(Stored records)
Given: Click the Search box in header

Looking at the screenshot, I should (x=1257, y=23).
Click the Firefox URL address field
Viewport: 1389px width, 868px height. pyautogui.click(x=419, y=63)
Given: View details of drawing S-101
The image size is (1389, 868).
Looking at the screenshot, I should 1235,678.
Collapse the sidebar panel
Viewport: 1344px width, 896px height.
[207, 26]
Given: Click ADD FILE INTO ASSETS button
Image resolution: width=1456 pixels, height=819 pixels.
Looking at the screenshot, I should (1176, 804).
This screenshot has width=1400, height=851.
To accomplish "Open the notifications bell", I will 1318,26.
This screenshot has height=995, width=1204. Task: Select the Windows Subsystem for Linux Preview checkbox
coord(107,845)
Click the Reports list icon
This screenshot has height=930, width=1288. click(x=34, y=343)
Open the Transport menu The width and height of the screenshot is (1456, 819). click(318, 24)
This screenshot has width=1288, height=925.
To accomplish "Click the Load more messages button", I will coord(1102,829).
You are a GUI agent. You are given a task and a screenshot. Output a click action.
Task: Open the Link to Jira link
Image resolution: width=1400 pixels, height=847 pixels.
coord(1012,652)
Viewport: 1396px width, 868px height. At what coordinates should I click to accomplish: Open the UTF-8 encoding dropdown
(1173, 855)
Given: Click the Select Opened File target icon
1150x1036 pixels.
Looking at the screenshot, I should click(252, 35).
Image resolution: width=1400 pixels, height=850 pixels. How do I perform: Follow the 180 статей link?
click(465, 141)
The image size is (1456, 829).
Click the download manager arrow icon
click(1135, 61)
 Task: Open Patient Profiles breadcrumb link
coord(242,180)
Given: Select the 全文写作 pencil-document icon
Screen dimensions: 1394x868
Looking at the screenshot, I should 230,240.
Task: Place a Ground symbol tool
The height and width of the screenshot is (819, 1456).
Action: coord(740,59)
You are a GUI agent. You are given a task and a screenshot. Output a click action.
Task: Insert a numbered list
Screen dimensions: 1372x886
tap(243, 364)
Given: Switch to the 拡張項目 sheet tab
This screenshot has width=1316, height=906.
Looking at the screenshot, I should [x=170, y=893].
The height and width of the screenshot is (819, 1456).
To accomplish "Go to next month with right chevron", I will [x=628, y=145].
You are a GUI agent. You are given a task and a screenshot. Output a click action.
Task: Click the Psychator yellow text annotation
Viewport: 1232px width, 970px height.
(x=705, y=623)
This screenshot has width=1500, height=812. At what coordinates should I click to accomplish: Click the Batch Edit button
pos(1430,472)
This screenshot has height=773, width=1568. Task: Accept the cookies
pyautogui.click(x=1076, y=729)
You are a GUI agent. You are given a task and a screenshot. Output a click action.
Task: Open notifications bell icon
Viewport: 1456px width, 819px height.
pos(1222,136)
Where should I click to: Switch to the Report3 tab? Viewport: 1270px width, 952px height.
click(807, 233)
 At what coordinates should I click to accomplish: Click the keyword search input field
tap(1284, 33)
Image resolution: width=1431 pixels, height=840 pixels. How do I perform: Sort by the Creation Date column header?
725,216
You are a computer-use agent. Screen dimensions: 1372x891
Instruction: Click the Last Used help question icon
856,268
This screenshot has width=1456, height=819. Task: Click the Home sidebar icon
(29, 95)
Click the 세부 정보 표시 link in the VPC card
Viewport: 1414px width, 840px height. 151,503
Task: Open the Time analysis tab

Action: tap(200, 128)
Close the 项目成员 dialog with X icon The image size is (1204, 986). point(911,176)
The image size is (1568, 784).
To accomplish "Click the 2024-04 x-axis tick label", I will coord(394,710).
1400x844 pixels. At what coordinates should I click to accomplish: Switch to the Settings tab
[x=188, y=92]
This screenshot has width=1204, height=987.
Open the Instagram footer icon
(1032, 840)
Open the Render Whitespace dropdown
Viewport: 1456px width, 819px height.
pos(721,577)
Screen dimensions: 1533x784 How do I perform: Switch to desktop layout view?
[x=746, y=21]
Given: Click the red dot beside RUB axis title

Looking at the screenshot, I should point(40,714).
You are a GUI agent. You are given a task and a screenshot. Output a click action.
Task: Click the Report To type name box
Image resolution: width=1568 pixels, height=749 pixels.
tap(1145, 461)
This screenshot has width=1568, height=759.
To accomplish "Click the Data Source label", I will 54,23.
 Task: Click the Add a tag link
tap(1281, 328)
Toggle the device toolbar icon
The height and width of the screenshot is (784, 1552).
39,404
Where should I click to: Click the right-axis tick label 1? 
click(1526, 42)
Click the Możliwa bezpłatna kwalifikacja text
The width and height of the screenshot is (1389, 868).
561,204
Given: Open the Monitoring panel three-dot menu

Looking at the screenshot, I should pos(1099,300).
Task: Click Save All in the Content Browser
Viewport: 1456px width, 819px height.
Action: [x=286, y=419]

Exercise description:
Print, exactly and only, the lines running from the one with "Task: Click Save All in the Content Browser" to the end of the data above.

Solved exercise:
Task: Click Save All in the Content Browser
Viewport: 1456px width, 819px height.
Action: [x=286, y=419]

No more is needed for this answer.